After building the adapter board to add 10K resistors inline with the servo signal line it is working well now with 7 of the 8 servos that I wan to use. However even with the 10K resistor inline I can not get it to work well with either of the larger 1/4 scale servos that I have here. I am working with a bench supply and don't have any load on the servos so I don't believe it is that they ar drawing too much current when it moves. When I try to use it all the other servos start going crazy like they did without the 10K resistors inline. I think that the input on the 1/4 scale servo is still throwing off the 3.3V to 5V translator causing the other servos to go haywire. I only need to run one of the 1/4 scale servos from this board and am looking for some other suggestions to make it work. At the moment I think that some other sort of buffer in the servo signal line for that one servo should do it. There isn't room for a DIP like the 74HC14 which may work with a couple gates back to back. Perhaps adding a couple transistors to drive the signal line would work and that I can fit on the board. Has anyone else had to do this and if so what circuit did you use? If you have an example of using transistors to drive the servo signal line let me know and I can try that.

Robert

GordonMcComb

The Prop Servo Controller uses two 47 uF caps to filter the servo voltage. That's not a lot for a bunch of big servos. Try adding several some much bigger caps (and a few smaller 0.1 uFs) external to the board, but close to it. You may very well have a power supply that can handle the current, but many large servos at a time, especially GWS, will toss a whole world of hash hurt into the power supply. The resistor fix is probably just a band-aid over the larger problem of noise.

I don't know what kind of filtering caps are on the Maestro (even though I have several of the boards!) but it's a completely different approach anyway.
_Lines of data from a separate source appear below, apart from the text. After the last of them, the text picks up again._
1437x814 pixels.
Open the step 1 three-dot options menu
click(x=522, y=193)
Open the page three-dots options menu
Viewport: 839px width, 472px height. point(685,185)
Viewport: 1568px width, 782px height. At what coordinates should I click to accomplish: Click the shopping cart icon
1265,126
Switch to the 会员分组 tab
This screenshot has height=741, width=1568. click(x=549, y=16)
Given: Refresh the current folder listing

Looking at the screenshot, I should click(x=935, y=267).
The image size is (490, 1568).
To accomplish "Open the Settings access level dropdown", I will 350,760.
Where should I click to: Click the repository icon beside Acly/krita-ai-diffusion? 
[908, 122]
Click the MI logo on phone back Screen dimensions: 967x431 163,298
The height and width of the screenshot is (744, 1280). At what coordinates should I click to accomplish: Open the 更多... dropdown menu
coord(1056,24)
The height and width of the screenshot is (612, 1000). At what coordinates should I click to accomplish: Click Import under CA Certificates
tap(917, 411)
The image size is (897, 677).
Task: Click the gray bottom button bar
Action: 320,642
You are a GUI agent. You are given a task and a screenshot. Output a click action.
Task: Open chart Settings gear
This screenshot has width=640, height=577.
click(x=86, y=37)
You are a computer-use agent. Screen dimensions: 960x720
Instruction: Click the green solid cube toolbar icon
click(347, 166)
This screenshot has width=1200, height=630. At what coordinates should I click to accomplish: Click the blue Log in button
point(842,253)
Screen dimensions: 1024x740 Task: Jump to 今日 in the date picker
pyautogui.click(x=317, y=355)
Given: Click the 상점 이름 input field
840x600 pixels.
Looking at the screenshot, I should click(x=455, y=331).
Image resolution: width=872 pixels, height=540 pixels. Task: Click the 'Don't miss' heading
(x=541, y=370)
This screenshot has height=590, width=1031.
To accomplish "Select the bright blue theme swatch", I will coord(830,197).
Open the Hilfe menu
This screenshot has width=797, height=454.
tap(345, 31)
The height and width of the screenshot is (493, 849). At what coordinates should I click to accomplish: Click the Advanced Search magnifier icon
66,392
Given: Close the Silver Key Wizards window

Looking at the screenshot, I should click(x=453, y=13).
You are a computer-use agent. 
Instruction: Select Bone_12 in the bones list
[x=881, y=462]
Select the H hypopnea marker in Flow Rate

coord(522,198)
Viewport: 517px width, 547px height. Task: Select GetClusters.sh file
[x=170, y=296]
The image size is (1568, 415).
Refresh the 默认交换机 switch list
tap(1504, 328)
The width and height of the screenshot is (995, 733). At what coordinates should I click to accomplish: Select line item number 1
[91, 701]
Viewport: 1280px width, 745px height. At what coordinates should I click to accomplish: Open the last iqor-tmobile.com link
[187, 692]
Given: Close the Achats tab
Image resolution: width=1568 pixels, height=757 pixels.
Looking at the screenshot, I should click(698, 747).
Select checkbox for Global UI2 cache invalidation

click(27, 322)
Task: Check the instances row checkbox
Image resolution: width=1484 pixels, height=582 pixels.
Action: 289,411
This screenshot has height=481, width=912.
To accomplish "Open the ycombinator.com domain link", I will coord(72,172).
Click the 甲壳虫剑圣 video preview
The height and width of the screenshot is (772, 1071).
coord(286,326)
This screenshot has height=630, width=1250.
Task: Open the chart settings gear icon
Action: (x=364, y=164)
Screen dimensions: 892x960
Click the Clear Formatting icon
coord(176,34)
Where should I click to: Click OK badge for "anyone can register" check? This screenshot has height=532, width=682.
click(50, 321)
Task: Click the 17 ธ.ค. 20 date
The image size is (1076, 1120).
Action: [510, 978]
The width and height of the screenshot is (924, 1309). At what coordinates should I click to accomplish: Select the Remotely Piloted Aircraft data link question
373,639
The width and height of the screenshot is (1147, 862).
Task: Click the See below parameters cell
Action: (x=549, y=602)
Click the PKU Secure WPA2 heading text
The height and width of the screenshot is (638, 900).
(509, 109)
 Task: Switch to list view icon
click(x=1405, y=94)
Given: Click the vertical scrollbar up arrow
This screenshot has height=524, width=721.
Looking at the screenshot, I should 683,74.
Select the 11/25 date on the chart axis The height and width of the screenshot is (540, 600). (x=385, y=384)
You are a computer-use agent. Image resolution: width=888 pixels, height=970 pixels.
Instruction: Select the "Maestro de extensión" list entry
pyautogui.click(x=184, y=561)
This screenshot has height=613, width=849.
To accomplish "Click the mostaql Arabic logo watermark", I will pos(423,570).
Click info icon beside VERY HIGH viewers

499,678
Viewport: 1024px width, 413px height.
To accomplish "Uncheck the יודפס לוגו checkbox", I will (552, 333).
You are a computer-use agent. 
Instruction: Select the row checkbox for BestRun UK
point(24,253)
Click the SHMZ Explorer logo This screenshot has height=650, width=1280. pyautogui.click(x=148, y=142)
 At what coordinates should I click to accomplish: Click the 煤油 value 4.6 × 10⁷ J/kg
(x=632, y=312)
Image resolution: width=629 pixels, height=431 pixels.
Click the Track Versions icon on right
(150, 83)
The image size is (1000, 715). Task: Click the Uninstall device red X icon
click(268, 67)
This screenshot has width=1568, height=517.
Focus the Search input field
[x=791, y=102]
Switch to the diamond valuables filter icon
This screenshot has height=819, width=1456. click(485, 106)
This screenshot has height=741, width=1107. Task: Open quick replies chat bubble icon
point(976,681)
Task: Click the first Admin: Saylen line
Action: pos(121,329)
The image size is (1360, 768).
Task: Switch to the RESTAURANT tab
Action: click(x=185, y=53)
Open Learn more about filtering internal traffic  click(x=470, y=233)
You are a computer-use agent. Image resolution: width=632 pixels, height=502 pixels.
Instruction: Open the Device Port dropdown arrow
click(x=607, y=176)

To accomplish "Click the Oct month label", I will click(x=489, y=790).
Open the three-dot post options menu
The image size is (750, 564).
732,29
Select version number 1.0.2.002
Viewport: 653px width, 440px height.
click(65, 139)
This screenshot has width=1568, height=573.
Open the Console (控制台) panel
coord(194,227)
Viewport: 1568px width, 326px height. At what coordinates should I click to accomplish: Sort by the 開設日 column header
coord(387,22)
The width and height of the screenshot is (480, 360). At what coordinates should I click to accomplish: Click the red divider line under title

Also be sure to test with the USB disconnected (power external). Wire up a UART from another Prop for sending simple commands. It won't be a graphical interface, but it'll remove another element that -- surprisingly -- can cause these or similar problems.

-- Gordon

RobotWorkshop

Hello Gordon,

Thanks for the response. I still think the voltage translator chips have been the root of my issues with this board but I will double check the other items. It isn't shown in the picture but there are some extra caps on the daughter board for the servo power on the component side which is hidden from view. I am powering the servos from a large bench supply but have been keeping the USB connected. Although I eventually will be running this from another Propeller I want to keep the option open of using the USB working too so I need to get it operating properly when connected to the USB port.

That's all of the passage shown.